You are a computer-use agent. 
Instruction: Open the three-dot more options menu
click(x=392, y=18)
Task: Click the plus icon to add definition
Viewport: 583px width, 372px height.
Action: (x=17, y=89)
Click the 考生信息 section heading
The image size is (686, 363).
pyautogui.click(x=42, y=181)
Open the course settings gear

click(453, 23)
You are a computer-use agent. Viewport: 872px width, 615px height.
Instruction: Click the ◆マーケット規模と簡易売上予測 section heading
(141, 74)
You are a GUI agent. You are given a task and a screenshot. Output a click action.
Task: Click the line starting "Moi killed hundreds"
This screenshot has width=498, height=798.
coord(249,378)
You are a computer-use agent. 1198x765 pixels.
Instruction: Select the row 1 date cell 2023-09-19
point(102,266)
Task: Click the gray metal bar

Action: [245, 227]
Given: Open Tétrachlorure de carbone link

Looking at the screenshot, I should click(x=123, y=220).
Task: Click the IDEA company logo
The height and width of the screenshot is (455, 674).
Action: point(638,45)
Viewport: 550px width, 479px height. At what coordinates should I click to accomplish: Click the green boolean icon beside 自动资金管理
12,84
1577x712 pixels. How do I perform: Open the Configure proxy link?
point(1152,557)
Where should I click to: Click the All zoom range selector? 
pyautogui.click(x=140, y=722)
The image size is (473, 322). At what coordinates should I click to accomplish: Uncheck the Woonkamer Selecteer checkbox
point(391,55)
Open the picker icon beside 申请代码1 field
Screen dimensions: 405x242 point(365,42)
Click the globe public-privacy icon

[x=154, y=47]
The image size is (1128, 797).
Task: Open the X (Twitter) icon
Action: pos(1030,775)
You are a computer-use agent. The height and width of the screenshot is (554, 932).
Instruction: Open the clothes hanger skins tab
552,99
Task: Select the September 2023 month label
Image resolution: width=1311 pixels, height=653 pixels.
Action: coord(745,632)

Work instructions: Transcribe the data in full, keeping every character.

Written response:
You are a computer-use agent. 
Instruction: Open the three-dot more options menu
click(x=392, y=18)
Task: Click the plus icon to add definition
Viewport: 583px width, 372px height.
Action: (x=17, y=89)
Click the 考生信息 section heading
The image size is (686, 363).
pyautogui.click(x=42, y=181)
Open the course settings gear

click(453, 23)
You are a computer-use agent. Viewport: 872px width, 615px height.
Instruction: Click the ◆マーケット規模と簡易売上予測 section heading
(141, 74)
You are a GUI agent. You are given a task and a screenshot. Output a click action.
Task: Click the line starting "Moi killed hundreds"
This screenshot has width=498, height=798.
coord(249,378)
You are a computer-use agent. 1198x765 pixels.
Instruction: Select the row 1 date cell 2023-09-19
point(102,266)
Task: Click the gray metal bar

Action: [245, 227]
Given: Open Tétrachlorure de carbone link

Looking at the screenshot, I should click(x=123, y=220).
Task: Click the IDEA company logo
The height and width of the screenshot is (455, 674).
Action: point(638,45)
Viewport: 550px width, 479px height. At what coordinates should I click to accomplish: Click the green boolean icon beside 自动资金管理
12,84
1577x712 pixels. How do I perform: Open the Configure proxy link?
point(1152,557)
Where should I click to: Click the All zoom range selector? 
pyautogui.click(x=140, y=722)
The image size is (473, 322). At what coordinates should I click to accomplish: Uncheck the Woonkamer Selecteer checkbox
point(391,55)
Open the picker icon beside 申请代码1 field
Screen dimensions: 405x242 point(365,42)
Click the globe public-privacy icon

[x=154, y=47]
The image size is (1128, 797).
Task: Open the X (Twitter) icon
Action: pos(1030,775)
You are a computer-use agent. The height and width of the screenshot is (554, 932).
Instruction: Open the clothes hanger skins tab
552,99
Task: Select the September 2023 month label
Image resolution: width=1311 pixels, height=653 pixels.
Action: coord(745,632)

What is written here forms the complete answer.